How many third-party applications do you have that depend on Java? Check out our category Patch Central for a monthly summary of third-party patches… worth bookmarking for regular reference.

8. Unlicensed software

If you don’t think unlicensed software is a threat to your network, then you either have all your systems completely locked down with a standard image and site licenses for everything, or, you’ve never had to deal with a licensing audit.

If your users can download and install software on their machines; if you have a software share on a network server that admins (or others) can get to, and if you save your EA keys in an Excel spreadsheet that is passed around from admin to admin, then odds are good you have unlicensed software on your network.

9. Default configurations

Default configurations are not recommended configurations or best practice setups and they most definitely are not secure configurations.

Whether you are looking at the security logging on a system or the default credentials to access a system, change the defaults. The former are set far too low to give you useable data on any production system and the latter are well known and documented.

Review your domain policy for audit logging and set a policy that provides you with enough data to go back and reconstruct events. Scan your systems for default configurations and credentials and go change them now.

10. Example code

Example code is great for lab and test systems but should be removed from production systems before they go into production. Example code is usually written to show how something works.

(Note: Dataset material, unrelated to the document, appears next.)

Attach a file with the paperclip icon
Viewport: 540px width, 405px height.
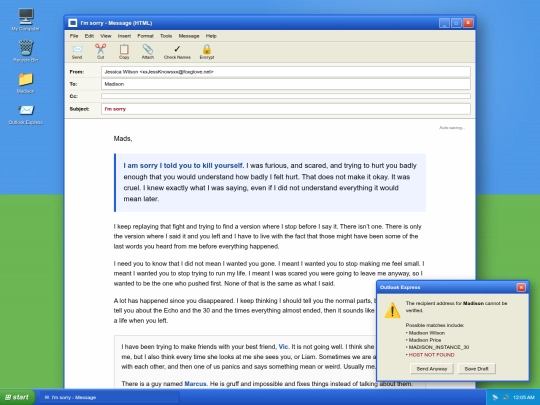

It is not written to illustrate secure coding practices. Many an exploit has taken advantage of example code to get into a system.

11. OOB SuperMicro BMC controllers

If you have an out-of-band management card that uses a SuperMicro BMC controller, and you haven’t already patched it, then you have a system that can be queried by anyone with network access to obtain the admin credentials with which to log onto the controller.

That means they can bounce a system, mount and boot from a virtual ISO, and own your system simply by having network connectivity to it. And if you use the same creds to get into the remote access controller as you do for other things, they now have those creds too.

By the way, if you have servers with iLOs or DRACs then you have SuperMicro BMC controllers. The good news is a patch is available. The bad news is you have to find the update, and then go apply it to every server by hand.

12. Cleartext protocols

Anyone on your network with a protocol analyser could potentially grab cleartext credentials off the wire, but with properly configured switches that is less of an issue.

Anyone in Starbucks with a protocol analyser could potentially grab cleartext credentials out of the air if one of your users stops in with their laptop for a latte. That is a serious issue.

Eliminate all cleartext support now, both for your users and your admins. Telnet is done. SSH is where things are at. All email protocols these days have SSL or TLS versions. FTP should be used for anonymous download only. Anything else should use SFTP.